Orsini’s team is busy collecting data from meters installed in prosumer
homes, measuring production, use and export of the solar electricity to
help model the market. They are also testing a smartphone app that
customers will be able to use to manage their electricity purchases,
setting parameters to control the source — selecting from a range of
conventional, renewable, local and bulk options — as well as how much
they are willing to spend.
Mr. Orsini said he expected that most users would want to make their choices and then let the system take over.
“No
one wants to day-trade energy,” he said. “You’re giving something to
people that they haven’t ever had before, and that’s really a way to
personalize their energy consumption.”
That
is the aspect that appeals to a number of the participants, including
Garry Golden of Windsor Terrace, a futurist who consults for a variety
of businesses, including electric utilities and infrastructure
companies. Mr.
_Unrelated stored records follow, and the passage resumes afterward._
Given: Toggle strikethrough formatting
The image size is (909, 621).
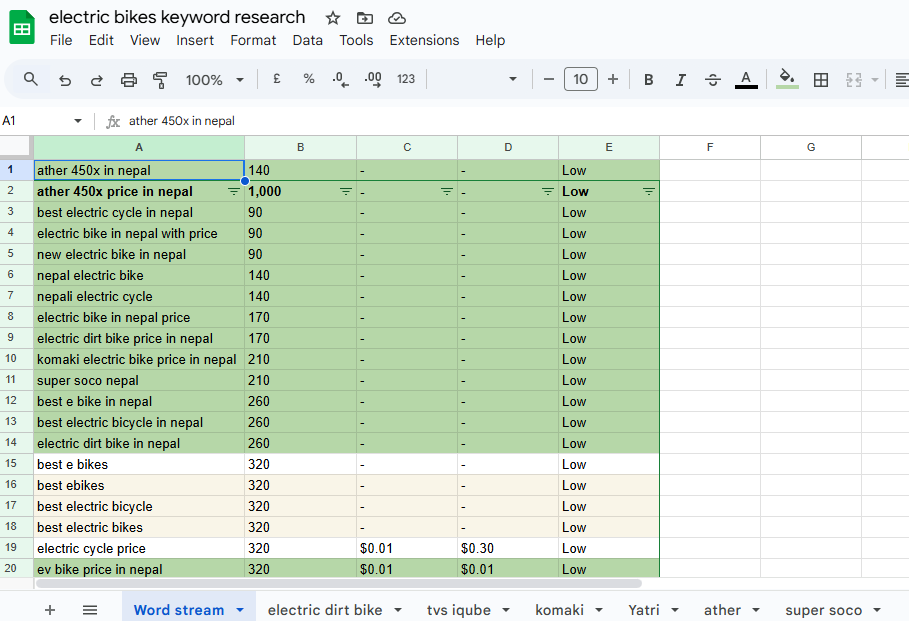Looking at the screenshot, I should click(713, 80).
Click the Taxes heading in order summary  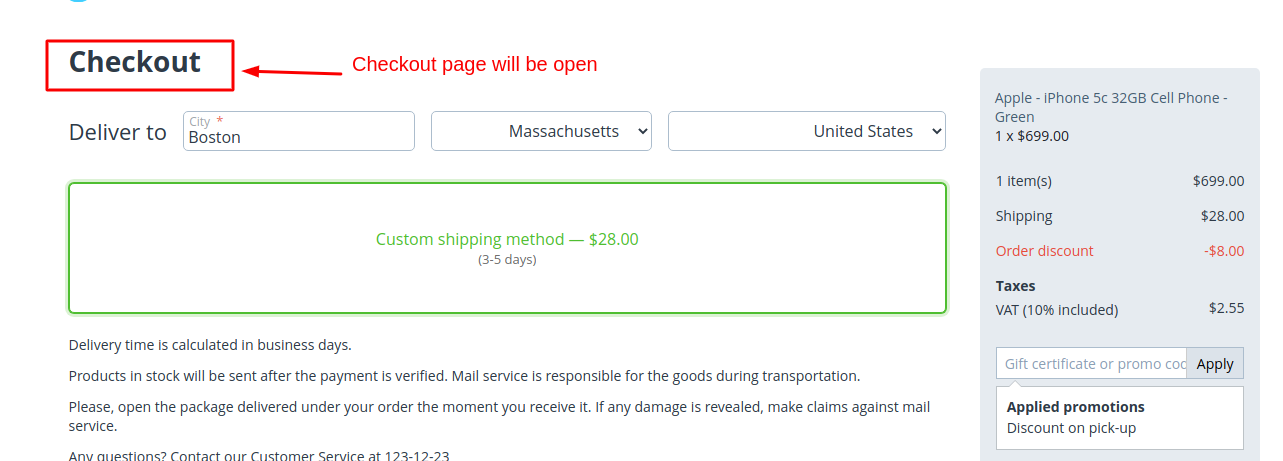pos(1015,286)
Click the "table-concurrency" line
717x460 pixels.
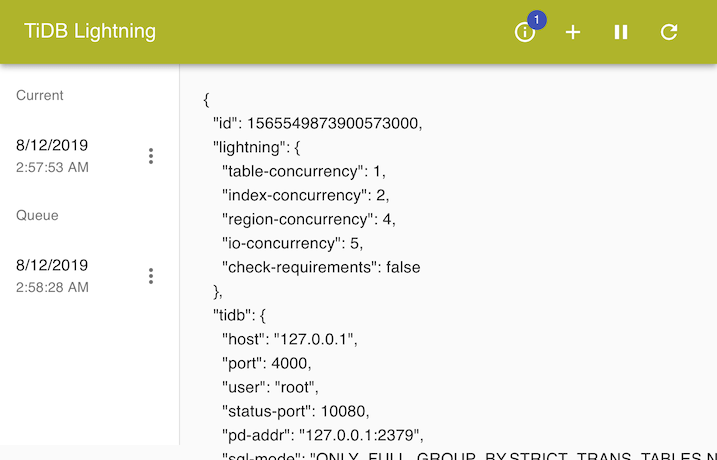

Golden installed solar as part of a group purchase that
proved so popular with his neighbors that almost a dozen systems are
within view of his roof, forming an attractive cluster for the microgrid
experiment.
“We
need to make energy a product and a service that people can purchase on
their own and not rely on a large centralized entity,” Mr. Golden said.
He added that it was important to build out infrastructure that would
be able to better withstand disasters, both natural and man-made.
Other participants echoed that concern.
“The
long-term goal is to be at least partially independent of the grid in
emergencies, which was a reasonable argument to join,” said Patrick
Schnell, whose Gowanus basement flooded during Hurricane Sandy in 2012, though he did not lose power. “Hopefully it will expand and more people will join and it will be more worthwhile.”
The
project includes plans to create a roughly five-square-block area —
either around a collection of public housing projects or near a hospital
— that could disconnect from the grid and operate independently in case
of a power failure.
“It’s
a recognition of energy needs beyond your own,” Mr. Golden said.
“There’s a microgrid of our community, and that’s great, but the
hospitals, the clinics, the schools, large housing complexes — you can
feed the energy where it needs to go.”